Esophageal Cancer Responsive to the Combination of Immune Cell Therapy and Low-dose Nivolumab

Two Case Reports

Rishu Takimoto; Takashi Kamigaki; Takuji Gotoda; Toshimi Takahashi; Sachiko Okada; Hiroshi Ibe; Eri Oguma; Shigenori Goto


J Med Case Reports. 2021;15(191) 

In This Article


Esophageal cancer is an aggressive malignancy and the most common cause of cancer-related death worldwide.[1] Although treatment strategies such as surgery, chemotherapy, radiotherapy, and chemoradiotherapy have been developed in recent years, the prognosis for patients with recurrent or advanced-stage esophageal cancer remains poor.[2] The limited improvement in treatment outcome obtained by conventional therapies has prompted the search for innovative strategies for the treatment of this cancer, especially molecular or immune-targeting treatments.

The programmed death 1 (PD-1) pathway serves as a checkpoint to limit T-cell-mediated immune responses. Two ligands, programmed death ligand 1 (PD-L1) and programmed death ligand 2 (PDL-L2), engage the PD-1 receptor and induce PD-1 signaling and associated T-cell exhaustion, resulting in reversible inhibition of T-cell activation and proliferation.[3] Tumor cells can co-opt the PD-1 pathway to evade immune responses by expressing PD-L1 on the cell surface and engaging PD-1 receptor-positive immune effector cells.[4] Thus, PD-1 and PD-L1 have attracted considerable attention for their roles in tumor immunology and as immune-based therapeutic targets.[3,5] A number of clinical trials of PD-1/PD-L1 signal-blockade agents as immune checkpoint inhibitors (ICIs) have recently demonstrated dramatic antitumor efficacy in patients with numerous types of malignancy, including esophageal cancer.[6,7]

Although PD-L1 expression in tumor tissues prior to treatment correlates with clinical outcomes, the density of tumor-infiltrating lymphocytes (TILs) in the invaded margin of the tumor may better predict the response to anti-PD-1/PD-L1 therapy.[8] Recent research has shown four different types of tumor microenvironment based on the presence or absence of TILs and PD-L1 expression.[9] Tumors that are both PD-L1 and TIL positive are most likely to benefit from single-agent anti-PD-1/PD-L1 blockade because such tumors possess preexisting TILs that are turned off by PD-L1 engagement. Thus, better understanding of PD-L1 expression and TIL status in esophageal cancer tissues may have considerable clinical implications.

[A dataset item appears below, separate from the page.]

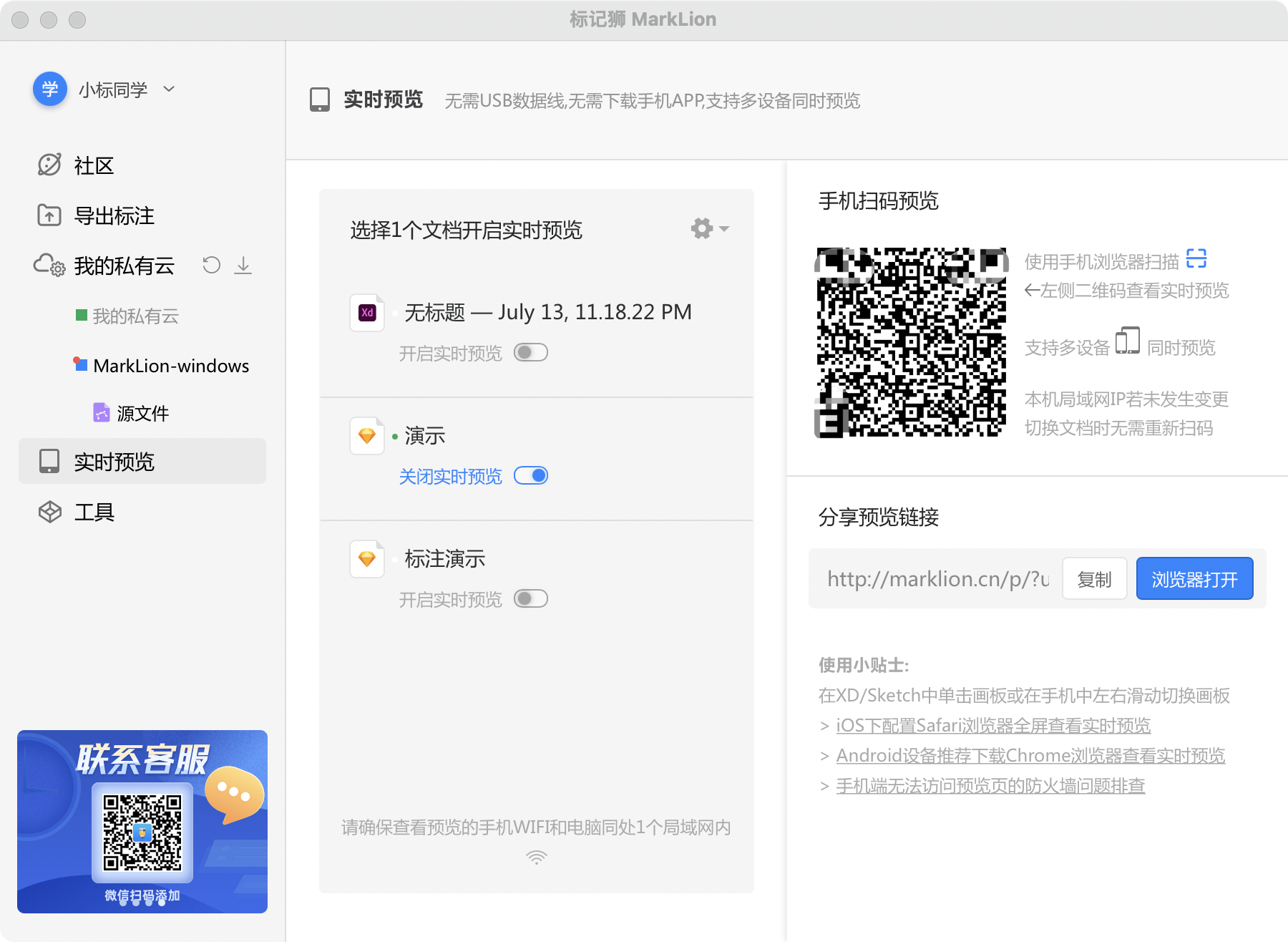Disable live preview for 演示
The height and width of the screenshot is (942, 1288).
pyautogui.click(x=530, y=475)
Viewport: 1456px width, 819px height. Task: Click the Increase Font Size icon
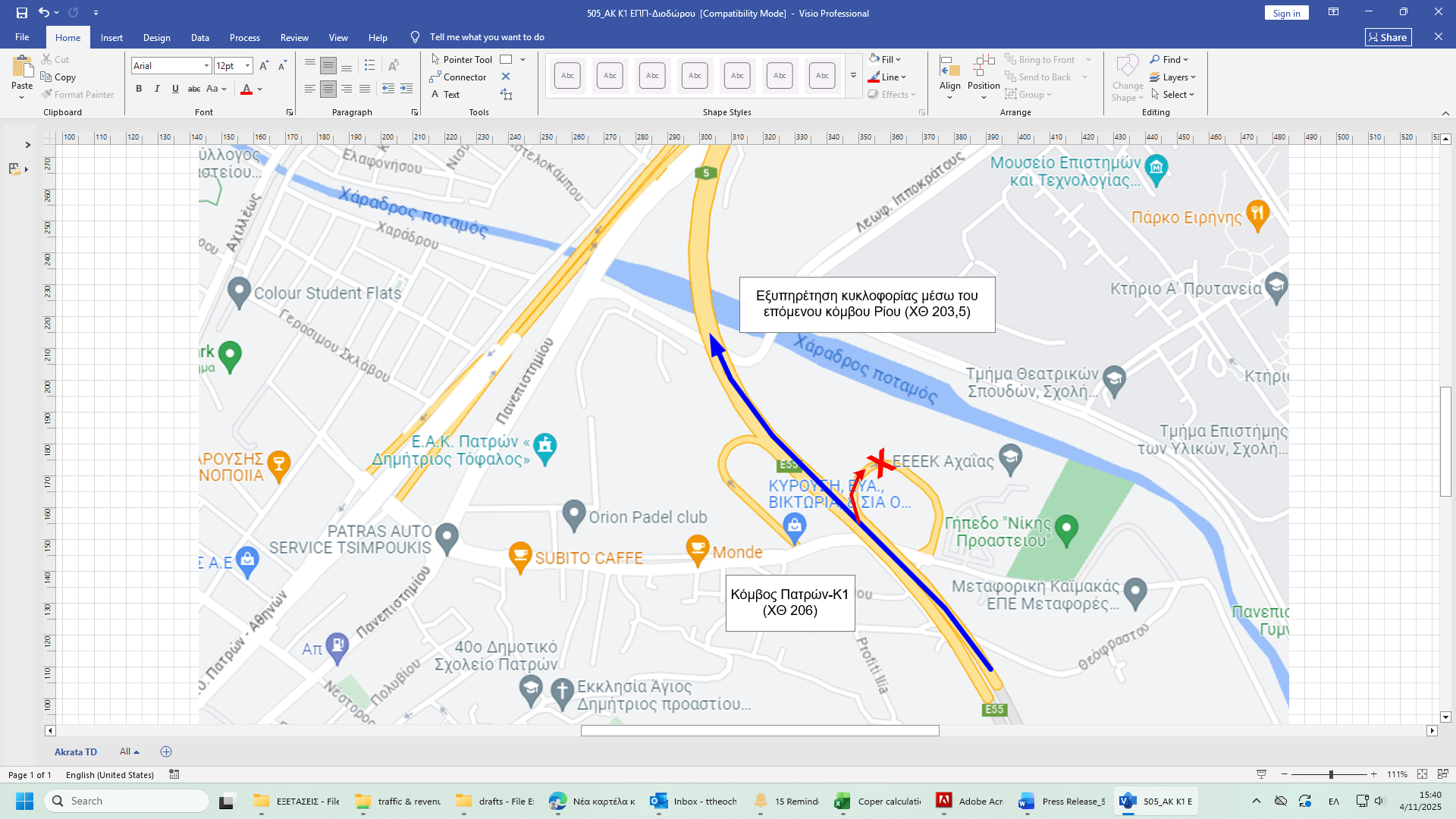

Adoptive T-cell therapy using TILs has been found to mediate durable, complete cancer regression in patients with melanoma and epithelial cancers.[10–12] Collectively, these responses were likely based on the recognition of unique, patient-specific mutated neoantigens through the T-cell receptor (TCR).[12] However, isolation of TILs from cancer tissue is not always feasible. It was recently demonstrated that peripheral blood lymphocytes contained TIL-like cells recognizing tumor-specific antigens and could be a source of noninvasive options for immune cell therapy.[13] Previously, we and others reported that adoptive T-cell therapy using peripheral blood mononuclear cells (adoptive cell therapy, ACT), which are activated and proliferated through a culture process involving stimulation with an immobilized anti-CD-3 antibody and interleukin-2 (IL-2), has shown certain efficacy against various cancers without severe adverse events,[14,15] indicating that the efficacy of ACT might partially be derived from TILs associated with peripheral blood cells.

Although ICIs have great potential for cancer immunotherapy, their efficacy is still limited by some toxicities. Synergies between ICI therapy and other immunotherapies including cancer vaccines or ACT are currently being investigated in several clinical trials.[15] Here, we report the cases of two patients with advanced esophageal cancer who were successfully treated and responded to the combination of ACT and an ICI, nivolumab, suggesting that this combination might be a possible treatment strategy for advanced esophageal cancer.